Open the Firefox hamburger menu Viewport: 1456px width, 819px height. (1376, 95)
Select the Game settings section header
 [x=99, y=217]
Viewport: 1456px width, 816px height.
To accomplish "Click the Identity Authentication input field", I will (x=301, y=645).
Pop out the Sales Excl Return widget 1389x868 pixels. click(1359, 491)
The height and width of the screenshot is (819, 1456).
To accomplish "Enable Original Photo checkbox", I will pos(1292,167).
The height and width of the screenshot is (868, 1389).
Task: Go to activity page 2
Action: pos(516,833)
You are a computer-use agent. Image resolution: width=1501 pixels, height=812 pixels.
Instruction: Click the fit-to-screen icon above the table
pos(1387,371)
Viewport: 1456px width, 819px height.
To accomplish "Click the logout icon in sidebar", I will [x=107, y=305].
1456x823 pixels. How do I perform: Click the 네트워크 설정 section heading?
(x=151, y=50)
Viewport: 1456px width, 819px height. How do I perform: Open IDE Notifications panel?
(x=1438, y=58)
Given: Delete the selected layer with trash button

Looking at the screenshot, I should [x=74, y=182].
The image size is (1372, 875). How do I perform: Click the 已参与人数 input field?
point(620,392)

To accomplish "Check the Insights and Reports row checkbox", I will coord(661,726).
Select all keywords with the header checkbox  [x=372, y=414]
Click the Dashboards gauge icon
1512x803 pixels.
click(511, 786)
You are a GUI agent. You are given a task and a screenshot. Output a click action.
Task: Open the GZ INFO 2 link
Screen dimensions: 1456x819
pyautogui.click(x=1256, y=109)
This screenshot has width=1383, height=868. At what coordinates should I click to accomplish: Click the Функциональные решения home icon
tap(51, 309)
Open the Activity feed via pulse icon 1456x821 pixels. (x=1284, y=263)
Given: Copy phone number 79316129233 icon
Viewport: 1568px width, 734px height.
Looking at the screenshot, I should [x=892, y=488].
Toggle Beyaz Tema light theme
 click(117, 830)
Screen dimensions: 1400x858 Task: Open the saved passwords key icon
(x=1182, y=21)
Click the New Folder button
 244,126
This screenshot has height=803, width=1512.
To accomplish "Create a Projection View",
# # #
TASK DETAILS: Could you retype exactly the lines above, starting at the line that contains "This screenshot has width=1383, height=868." and ending at the line that contains "Open the Activity", and nothing more?

SOLUTION FOR THIS PROBLEM:
This screenshot has width=1383, height=868. At what coordinates should I click to accomplish: Click the Функциональные решения home icon
tap(51, 309)
Open the Activity feed via pulse icon 1456x821 pixels. (x=1284, y=263)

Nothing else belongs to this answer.